While much of the buzz around Australia’s housing markets has been focused on the capital cities in the eastern states, the nation’s regional areas have also experienced slowdowns in dwelling value growth.
According to CoreLogic, while Australia’s overall regional dwelling values experienced a 1.6% capital gain over the twelve months ending August 2018, this is the slowest annual growth rate since September 2013.
Dwelling values were found to have increased across the non-capital city markets of every state except Western Australia, where they instead fell by -4.4%. Regional New South Wales experienced its slowest value growth since April 2013 (+1.4%), while regional Tasmania experienced value growth of +8.0%; its strongest growth since March 2010.
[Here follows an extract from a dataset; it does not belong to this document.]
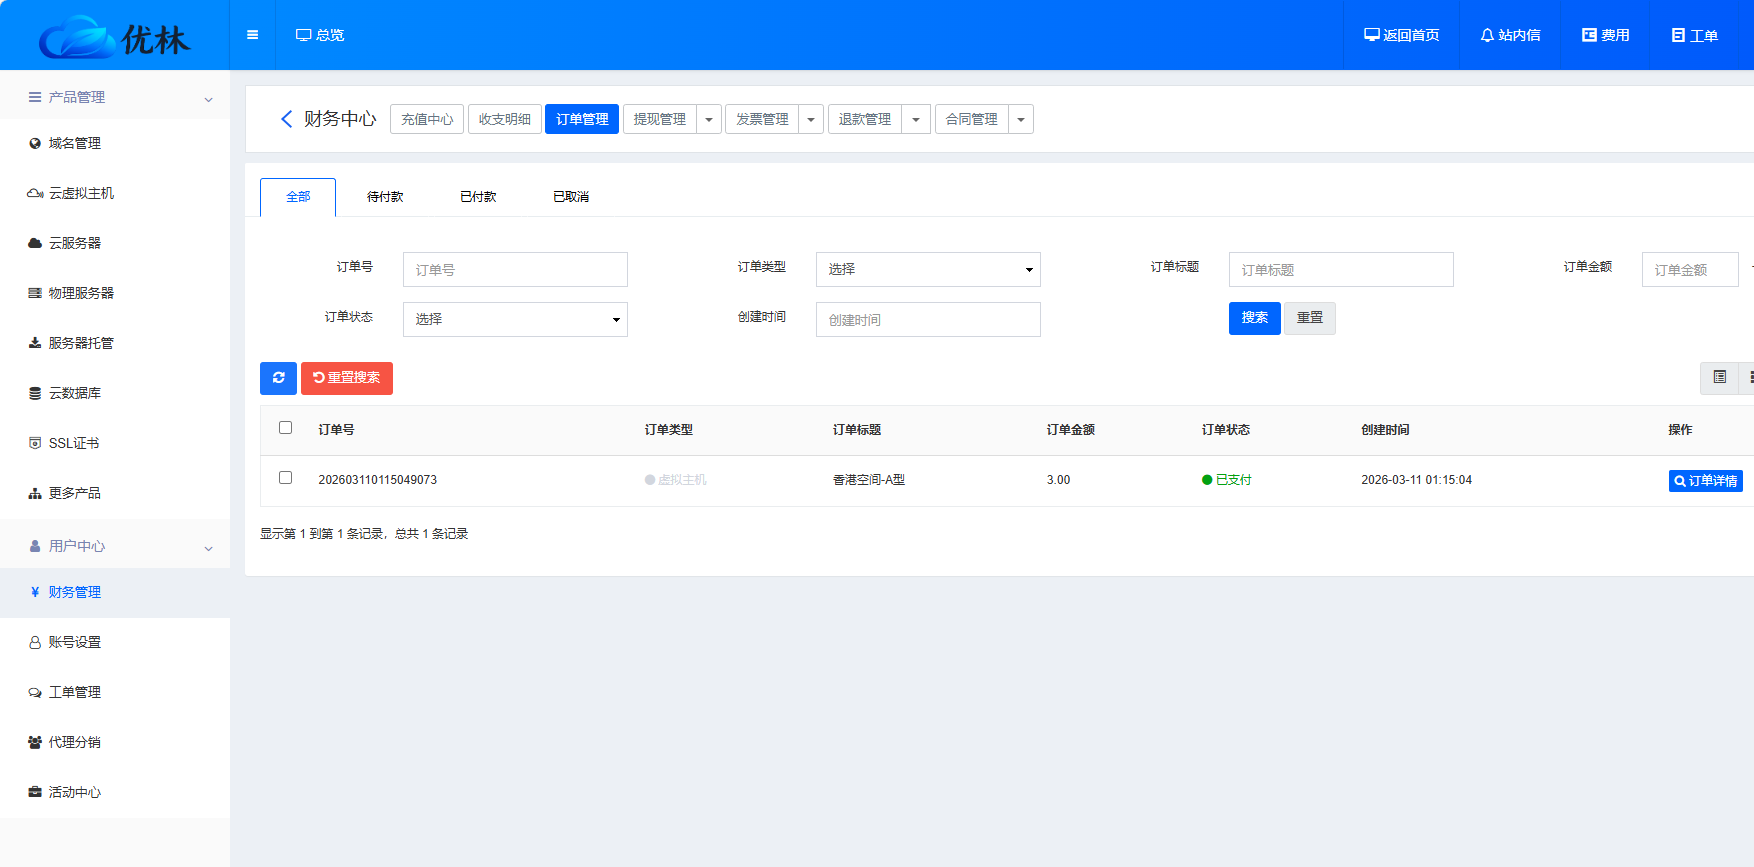
Task: Focus the 订单号 input field
Action: click(x=514, y=270)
Looking more closely at individual areas, the sub-regions that experienced the highest growth included Geelong, which was the only region to record double-digit growth (+11.8%), while Tasmania’s South East (9.9%) and Launceston/North East Tasmania (9.3%) were the only two others to record growth higher than 7.5%.
Sub-regions that experienced the most significant falls in dwelling values included Central Queensland with the largest fall of -7.7%, followed by Bunbury in WA and Mackay-Isaac-Whitsunday in Queensland that both fell by -5.4%.
CoreLogic research director, Tim Lawless, said that many of the sub-regions throughout Queensland and Western Australia experienced falls in dwelling values, in part due to their reliance on the resource sector:
“In general terms the regions linked to the resources sector have continued to record value falls over the past year while lifestyle markets and those close to capital cities have recorded increases. The main exceptions are Mid North Coast and Illawarra which are slowing as Sydney slows and Toowoomba just to the west of Brisbane.”
“On a quarterly basis, the number of regions recording value falls is larger than the number recording a fall over the year, indicating a worsening in regional housing market conditions over recent months.”